● **Text shown**:
Content starts

With report showing preferences by age group, Canadian academic emphasizes tailored hiring, customizable perks, and well-trained managers to attract, retain workers
Tailoring job descriptions, benefit plans and engagement strategies to each generation is critical for employers looking to attract and retain the right candidates, says a Canadian academic, after survey results highlight varying preferences among the age groups.
According to Kickresume, Gen Z values salary and flexibility, with learning and development a close third. Millennials want work-life balance, followed by professional development and a sense of purpose.
And for Gen X, flexibility and balance rank highest, driven by family responsibilities, found the report, based on analysis of LinkedIn’s Global Talent Trends report.
Targeting through hiring language
WIth different generations wanting different things, its important for employers to target desired candidates through tailoring, according to Nita Chhinzer, Associate Professor of Leadership & Organizational Management at the University of Guelph.
This starts with the hiring process where different language “results in different signals” from potential candidates. For instance, emphasizing “leadership” might suggest a power imbalance and alienate candidates who want equality. Similarly, describing a role as one for someone “not willing to quit until the job is done” may discourage applicants who prioritize work-life balance, causing them to “self-select out,” she explains.
“I definitely recommend tailoring the job ad to the group you’re looking for,” Chhinzer says.
The job description should remain static, outlining the skills and competencies required, but the job ad is where employers can get specific.
“If you’re looking for someone who’s more experienced, talk about things like continual learning opportunities or potentially what the retirement package looks like,” she says. “But if you're looking for someone who's perhaps a little bit more fluid with their career, you would want to talk about opportunities for internal movement, opportunities for flex time and vacation because those things matter to that population.”
It’s a basic principle yet rarely followed; where companies go wrong is assuming that one hiring post can speak to all, she says.
“Candidates have been given the notice – they picked up the signal – and they’re tailoring their resumes for each job,” she says. “But we really have to start thinking about who we are trying to promote to apply.”

Content ends

● **Collected data entries**:
Content starts

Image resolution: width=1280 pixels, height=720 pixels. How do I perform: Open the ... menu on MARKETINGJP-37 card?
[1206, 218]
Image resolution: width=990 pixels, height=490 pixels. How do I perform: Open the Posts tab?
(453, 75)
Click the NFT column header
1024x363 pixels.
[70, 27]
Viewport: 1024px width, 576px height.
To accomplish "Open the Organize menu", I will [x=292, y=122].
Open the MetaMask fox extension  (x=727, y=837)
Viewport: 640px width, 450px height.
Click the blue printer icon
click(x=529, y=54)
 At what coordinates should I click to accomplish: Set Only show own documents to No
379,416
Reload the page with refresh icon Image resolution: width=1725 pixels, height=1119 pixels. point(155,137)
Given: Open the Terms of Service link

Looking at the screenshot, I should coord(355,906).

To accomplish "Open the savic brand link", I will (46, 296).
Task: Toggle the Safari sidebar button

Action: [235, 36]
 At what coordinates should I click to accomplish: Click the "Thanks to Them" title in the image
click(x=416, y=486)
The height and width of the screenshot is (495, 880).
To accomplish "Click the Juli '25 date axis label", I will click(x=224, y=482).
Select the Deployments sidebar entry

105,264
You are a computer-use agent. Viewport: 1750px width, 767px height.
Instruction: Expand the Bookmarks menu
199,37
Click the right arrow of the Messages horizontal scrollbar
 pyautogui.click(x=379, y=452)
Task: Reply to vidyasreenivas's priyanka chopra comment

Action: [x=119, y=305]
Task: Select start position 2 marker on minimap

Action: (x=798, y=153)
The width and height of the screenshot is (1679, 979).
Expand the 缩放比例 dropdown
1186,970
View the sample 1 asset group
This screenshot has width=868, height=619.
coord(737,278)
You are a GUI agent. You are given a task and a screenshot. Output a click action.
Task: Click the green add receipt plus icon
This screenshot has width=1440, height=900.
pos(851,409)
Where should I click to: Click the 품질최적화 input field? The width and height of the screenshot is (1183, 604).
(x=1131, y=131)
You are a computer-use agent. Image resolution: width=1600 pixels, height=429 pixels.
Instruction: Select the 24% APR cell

Content ends

● **Work required**:
Pick up the article above on tailoring hiring to different generations and carry it on from its final sentence.

● **Answer section**:
It’s equally critical that companies don’t present an image during hiring that they can’t realistically back up once the employee is on the job, Chhinzer says.
“Don’t be a fraud,” she warns. “If we go out and we recruit saying that 'We value independence, we value flexibility, we offer support to our employees,' but in reality, we don’t, then that person won’t stay.”
Why benefits need to be just as personalized as hiring
This approach ripples across every stage of the employee experience. From onboarding to retention, companies are navigating complex terrain where assumptions about work are no longer shared across age groups.
When it comes to benefits, a one-size-fits-all package just doesn’t cut it anymore. Chhinzer points to a la carte systems, where employees use tokens to select the benefits that matter most to them. Someone just out of school may want debt relief; someone more senior might spend their healthcare spending account on acupuncture or golf memberships.
“I love the modular benefit plans,” Chhinzer says. “From a company’s perspective, it’s the same cost; the thing that gets in the way is the administrative nightmare of trying to balance all of that.”
That can be solved with the right tools, she insists. But there’s a risk if companies aren’t transparent about the limits of those benefits. One-time perks, if not clearly framed, can become expectations.
“If we offer something this year and we take it away next year, it gets perceived as us taking something away that they had earned,” she says.
Retention hinges on relationships, not just policies
Even retention strategies have to be recalibrated; people don’t quit because the company’s mission changed. They quit because their manager is toxic, because there are no development opportunities or because feedback isn’t handled well.
“The reasons why a person joins the company are not the same as the reason why a person leaves the company,” Chhinzer says.
She points out that many younger employees expect
frequent recognition and faster promotions. What was once a two-step ladder now has multiple rungs: junior analyst, analyst, intermediate analyst, senior analyst.
For older workers, that pace might seem unnecessary. For younger workers, it’s validation.
This cultural shift, Chhinzer notes, is shaped by years of education systems that reward participation as much as performance, and that gap in expectations is what trips up so many employers, especially when younger employees leave without another job lined up.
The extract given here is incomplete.